= ACTION ITEM =
Everything from the line containing "Click the IDTX Net. author avatar" to the end of the records below should be repeated exactly, with no other lines added.

= GIVEN RECORDS =
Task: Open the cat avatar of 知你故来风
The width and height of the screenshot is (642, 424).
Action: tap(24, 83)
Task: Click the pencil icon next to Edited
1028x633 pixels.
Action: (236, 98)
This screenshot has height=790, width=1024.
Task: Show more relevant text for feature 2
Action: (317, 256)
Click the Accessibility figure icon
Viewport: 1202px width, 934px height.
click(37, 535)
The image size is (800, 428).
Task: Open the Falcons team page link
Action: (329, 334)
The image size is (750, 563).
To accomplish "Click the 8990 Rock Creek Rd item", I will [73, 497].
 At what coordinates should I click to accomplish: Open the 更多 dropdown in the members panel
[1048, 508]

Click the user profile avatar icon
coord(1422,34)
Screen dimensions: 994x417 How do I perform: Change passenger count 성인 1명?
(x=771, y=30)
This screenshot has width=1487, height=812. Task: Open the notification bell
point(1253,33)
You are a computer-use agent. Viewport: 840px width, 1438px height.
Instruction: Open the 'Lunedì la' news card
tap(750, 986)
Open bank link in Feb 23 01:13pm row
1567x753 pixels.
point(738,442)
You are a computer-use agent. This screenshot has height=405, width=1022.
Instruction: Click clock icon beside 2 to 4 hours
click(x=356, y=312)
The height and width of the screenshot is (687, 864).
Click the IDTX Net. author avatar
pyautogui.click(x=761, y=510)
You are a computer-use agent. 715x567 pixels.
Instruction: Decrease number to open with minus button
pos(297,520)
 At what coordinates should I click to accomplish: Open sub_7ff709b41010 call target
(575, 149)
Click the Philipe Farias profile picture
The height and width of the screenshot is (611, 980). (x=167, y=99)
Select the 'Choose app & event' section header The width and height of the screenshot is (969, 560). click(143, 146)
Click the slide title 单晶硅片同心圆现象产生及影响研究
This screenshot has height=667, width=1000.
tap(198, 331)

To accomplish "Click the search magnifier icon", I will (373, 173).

= YOUR SOLUTION =
Click the IDTX Net. author avatar
pyautogui.click(x=761, y=510)
You are a computer-use agent. 715x567 pixels.
Instruction: Decrease number to open with minus button
pos(297,520)
 At what coordinates should I click to accomplish: Open sub_7ff709b41010 call target
(575, 149)
Click the Philipe Farias profile picture
The height and width of the screenshot is (611, 980). (x=167, y=99)
Select the 'Choose app & event' section header The width and height of the screenshot is (969, 560). click(143, 146)
Click the slide title 单晶硅片同心圆现象产生及影响研究
This screenshot has height=667, width=1000.
tap(198, 331)

To accomplish "Click the search magnifier icon", I will (373, 173).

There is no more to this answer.